───── ENTRIES

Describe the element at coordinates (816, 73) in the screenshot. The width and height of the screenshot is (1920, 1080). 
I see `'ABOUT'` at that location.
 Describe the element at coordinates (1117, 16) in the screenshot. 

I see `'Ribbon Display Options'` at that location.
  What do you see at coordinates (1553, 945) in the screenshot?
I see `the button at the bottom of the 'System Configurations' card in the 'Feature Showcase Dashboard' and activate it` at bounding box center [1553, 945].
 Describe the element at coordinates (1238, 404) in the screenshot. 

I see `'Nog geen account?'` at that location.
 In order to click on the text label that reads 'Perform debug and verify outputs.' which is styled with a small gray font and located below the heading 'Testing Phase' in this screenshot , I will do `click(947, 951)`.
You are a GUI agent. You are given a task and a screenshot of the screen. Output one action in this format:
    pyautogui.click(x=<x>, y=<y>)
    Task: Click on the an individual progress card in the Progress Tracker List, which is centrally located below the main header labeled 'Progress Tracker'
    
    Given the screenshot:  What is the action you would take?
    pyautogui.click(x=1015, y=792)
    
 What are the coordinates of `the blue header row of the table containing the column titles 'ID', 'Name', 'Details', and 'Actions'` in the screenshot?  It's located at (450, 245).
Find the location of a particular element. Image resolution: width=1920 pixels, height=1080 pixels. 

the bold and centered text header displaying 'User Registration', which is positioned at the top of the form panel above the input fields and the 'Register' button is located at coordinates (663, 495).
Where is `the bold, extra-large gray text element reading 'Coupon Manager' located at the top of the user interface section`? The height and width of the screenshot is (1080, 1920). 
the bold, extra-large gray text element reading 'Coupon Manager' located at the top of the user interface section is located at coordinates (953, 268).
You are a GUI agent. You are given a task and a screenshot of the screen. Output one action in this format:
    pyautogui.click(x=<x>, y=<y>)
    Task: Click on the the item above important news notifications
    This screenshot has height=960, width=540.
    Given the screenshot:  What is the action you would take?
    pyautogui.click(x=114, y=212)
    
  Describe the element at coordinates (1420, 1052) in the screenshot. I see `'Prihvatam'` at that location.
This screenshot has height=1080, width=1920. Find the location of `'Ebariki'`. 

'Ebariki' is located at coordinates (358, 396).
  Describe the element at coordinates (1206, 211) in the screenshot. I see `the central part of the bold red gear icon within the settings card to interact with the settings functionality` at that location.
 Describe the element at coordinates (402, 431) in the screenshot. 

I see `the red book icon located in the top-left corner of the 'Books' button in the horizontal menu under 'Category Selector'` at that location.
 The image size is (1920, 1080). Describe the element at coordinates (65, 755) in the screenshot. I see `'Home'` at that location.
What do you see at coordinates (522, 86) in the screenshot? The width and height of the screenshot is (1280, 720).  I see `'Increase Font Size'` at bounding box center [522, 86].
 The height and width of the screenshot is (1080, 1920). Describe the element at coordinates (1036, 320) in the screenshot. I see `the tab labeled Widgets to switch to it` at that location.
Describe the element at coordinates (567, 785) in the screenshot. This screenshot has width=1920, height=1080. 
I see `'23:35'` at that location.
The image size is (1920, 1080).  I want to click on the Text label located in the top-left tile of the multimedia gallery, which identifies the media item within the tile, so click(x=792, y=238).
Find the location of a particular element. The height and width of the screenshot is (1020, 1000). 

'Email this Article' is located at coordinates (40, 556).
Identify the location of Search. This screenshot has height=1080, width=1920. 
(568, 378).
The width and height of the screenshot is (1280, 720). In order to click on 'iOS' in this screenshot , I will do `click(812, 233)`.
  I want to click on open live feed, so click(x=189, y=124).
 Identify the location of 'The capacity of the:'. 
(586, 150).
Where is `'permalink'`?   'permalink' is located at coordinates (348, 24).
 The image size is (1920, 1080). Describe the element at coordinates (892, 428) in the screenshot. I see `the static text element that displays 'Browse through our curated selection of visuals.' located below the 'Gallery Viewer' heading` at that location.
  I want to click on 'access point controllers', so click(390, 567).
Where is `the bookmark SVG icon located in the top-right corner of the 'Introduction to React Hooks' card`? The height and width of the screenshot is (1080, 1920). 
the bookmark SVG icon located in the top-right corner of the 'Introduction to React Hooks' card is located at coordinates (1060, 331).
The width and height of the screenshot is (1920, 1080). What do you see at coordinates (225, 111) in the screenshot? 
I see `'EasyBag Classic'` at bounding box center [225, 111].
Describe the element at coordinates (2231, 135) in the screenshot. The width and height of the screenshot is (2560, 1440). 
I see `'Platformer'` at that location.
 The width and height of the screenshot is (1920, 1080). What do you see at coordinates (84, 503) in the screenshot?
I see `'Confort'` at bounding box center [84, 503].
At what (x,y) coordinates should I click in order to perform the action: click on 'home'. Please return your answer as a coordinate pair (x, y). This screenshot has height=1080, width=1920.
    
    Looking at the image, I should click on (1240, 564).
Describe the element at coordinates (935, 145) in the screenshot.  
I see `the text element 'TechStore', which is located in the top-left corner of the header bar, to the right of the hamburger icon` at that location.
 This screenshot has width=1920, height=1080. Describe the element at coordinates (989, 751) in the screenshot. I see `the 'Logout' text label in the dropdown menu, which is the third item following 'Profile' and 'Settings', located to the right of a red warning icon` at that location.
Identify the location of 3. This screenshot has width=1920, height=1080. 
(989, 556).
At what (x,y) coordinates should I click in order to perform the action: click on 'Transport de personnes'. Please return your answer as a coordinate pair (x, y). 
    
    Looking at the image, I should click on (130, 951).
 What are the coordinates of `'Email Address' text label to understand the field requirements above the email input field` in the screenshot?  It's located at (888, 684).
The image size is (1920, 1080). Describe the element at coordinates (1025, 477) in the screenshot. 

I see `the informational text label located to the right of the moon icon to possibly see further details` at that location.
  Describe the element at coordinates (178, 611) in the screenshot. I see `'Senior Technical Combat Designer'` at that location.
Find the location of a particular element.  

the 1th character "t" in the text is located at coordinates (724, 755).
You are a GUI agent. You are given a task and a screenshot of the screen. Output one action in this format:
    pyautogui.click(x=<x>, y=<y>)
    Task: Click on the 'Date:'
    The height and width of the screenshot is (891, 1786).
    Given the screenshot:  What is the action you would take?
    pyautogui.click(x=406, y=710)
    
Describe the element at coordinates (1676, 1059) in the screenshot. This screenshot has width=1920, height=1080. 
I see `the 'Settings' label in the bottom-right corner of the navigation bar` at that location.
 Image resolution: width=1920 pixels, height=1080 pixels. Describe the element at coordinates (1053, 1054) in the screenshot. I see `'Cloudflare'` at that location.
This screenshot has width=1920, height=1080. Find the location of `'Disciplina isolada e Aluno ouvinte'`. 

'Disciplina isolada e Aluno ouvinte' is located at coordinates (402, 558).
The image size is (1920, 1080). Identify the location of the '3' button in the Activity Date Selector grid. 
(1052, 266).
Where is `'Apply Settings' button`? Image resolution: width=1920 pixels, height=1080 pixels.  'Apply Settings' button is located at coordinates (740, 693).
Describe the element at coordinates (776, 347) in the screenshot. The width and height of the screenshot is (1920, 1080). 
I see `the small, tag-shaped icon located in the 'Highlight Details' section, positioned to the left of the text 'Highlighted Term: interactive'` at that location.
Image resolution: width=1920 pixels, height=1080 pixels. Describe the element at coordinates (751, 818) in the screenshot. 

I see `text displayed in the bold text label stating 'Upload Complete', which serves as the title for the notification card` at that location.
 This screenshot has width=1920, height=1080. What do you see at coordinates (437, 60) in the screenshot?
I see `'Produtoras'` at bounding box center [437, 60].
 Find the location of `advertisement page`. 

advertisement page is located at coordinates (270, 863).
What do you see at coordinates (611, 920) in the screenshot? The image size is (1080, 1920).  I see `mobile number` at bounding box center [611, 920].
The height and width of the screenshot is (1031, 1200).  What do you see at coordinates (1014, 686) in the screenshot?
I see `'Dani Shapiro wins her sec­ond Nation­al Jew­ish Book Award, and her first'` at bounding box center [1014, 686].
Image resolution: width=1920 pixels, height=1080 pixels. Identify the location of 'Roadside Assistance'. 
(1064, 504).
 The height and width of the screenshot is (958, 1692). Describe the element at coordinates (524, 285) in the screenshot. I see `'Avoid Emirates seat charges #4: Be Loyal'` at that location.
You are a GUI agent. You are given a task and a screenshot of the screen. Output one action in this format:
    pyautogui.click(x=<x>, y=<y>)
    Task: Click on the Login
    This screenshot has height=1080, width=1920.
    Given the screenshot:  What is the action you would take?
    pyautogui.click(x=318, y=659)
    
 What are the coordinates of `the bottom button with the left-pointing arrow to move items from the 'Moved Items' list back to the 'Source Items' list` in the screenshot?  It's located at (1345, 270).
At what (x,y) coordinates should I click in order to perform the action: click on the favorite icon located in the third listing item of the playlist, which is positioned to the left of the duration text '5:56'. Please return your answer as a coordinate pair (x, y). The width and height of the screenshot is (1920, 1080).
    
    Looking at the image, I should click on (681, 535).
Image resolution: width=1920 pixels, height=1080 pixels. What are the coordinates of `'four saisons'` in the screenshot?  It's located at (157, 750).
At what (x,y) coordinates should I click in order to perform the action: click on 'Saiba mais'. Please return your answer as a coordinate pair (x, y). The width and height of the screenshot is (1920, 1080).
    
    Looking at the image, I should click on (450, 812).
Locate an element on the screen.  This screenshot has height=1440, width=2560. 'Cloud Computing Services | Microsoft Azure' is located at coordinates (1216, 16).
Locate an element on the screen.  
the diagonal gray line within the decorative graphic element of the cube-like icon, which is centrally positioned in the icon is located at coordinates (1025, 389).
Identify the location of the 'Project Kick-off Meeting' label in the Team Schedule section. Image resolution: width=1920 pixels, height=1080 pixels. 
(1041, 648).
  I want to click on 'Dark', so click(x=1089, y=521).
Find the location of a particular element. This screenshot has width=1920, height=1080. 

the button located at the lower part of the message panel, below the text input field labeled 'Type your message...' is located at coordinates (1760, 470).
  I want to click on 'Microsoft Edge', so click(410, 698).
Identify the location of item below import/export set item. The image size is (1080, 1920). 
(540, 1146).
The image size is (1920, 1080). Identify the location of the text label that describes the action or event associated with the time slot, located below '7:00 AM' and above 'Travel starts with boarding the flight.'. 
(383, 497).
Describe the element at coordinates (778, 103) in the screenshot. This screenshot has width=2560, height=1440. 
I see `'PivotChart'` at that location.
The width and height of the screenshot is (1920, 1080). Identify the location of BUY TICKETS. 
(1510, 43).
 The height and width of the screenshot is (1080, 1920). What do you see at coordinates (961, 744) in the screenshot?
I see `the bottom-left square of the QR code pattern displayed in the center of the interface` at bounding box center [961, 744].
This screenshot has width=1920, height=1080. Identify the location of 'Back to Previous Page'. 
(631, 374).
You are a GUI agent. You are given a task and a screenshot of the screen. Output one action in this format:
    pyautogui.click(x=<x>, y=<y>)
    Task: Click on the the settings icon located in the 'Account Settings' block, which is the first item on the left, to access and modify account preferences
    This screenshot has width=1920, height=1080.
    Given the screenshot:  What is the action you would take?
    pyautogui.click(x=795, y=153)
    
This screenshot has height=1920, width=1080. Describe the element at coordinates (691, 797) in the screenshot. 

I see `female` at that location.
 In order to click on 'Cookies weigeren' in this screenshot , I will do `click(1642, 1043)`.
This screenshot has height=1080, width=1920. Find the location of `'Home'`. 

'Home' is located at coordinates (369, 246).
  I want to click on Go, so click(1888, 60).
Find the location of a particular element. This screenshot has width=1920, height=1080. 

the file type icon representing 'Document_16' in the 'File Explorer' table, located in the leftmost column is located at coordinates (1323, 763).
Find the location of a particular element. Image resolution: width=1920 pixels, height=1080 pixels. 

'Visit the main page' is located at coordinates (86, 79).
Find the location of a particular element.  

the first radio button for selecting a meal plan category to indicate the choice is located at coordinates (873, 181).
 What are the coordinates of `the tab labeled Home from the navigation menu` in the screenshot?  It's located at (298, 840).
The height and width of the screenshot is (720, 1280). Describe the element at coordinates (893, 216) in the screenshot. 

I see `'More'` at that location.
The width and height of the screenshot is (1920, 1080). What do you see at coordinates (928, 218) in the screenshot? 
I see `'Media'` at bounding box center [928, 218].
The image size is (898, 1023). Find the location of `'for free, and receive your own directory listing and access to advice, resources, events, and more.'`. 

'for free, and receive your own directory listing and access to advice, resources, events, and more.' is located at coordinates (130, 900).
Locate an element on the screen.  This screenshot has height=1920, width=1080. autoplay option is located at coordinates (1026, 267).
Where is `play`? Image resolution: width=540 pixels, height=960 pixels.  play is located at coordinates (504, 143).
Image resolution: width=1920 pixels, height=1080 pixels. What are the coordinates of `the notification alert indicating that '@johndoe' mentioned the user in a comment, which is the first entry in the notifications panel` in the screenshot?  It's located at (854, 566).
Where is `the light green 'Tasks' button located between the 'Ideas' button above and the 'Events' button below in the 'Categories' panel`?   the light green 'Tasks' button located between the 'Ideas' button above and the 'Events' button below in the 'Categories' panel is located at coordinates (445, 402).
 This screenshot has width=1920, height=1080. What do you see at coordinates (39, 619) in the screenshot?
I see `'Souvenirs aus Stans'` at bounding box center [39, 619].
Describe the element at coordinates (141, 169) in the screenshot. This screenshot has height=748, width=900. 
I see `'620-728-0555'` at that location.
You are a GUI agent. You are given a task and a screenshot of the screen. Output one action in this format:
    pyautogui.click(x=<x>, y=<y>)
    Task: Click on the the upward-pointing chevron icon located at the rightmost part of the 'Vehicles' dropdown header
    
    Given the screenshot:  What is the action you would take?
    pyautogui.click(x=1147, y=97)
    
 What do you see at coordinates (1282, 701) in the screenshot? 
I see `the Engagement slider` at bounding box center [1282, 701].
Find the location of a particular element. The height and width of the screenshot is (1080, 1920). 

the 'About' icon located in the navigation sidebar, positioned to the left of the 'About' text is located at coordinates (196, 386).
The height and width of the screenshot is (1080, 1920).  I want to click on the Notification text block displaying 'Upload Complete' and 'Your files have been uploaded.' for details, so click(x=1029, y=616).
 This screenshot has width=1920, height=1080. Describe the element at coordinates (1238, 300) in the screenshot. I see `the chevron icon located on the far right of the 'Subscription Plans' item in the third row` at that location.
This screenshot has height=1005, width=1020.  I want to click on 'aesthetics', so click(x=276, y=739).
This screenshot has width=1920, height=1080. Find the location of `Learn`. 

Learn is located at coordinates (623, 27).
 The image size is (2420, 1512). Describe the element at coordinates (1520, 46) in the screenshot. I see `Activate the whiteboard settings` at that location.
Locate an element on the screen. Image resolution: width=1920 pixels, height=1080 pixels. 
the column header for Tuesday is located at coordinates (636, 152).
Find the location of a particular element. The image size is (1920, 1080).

──────────

▶ _PROBLEM DESCRIPTION_
Copy the rows above word for word, from the line containing "Describe the element at coordinates (141, 169)" through the line containing "the 'About' icon", including both of those lines.

▶ _THE RESULT_
Describe the element at coordinates (141, 169) in the screenshot. This screenshot has height=748, width=900. 
I see `'620-728-0555'` at that location.
You are a GUI agent. You are given a task and a screenshot of the screen. Output one action in this format:
    pyautogui.click(x=<x>, y=<y>)
    Task: Click on the the upward-pointing chevron icon located at the rightmost part of the 'Vehicles' dropdown header
    
    Given the screenshot:  What is the action you would take?
    pyautogui.click(x=1147, y=97)
    
 What do you see at coordinates (1282, 701) in the screenshot? 
I see `the Engagement slider` at bounding box center [1282, 701].
Find the location of a particular element. The height and width of the screenshot is (1080, 1920). 

the 'About' icon located in the navigation sidebar, positioned to the left of the 'About' text is located at coordinates (196, 386).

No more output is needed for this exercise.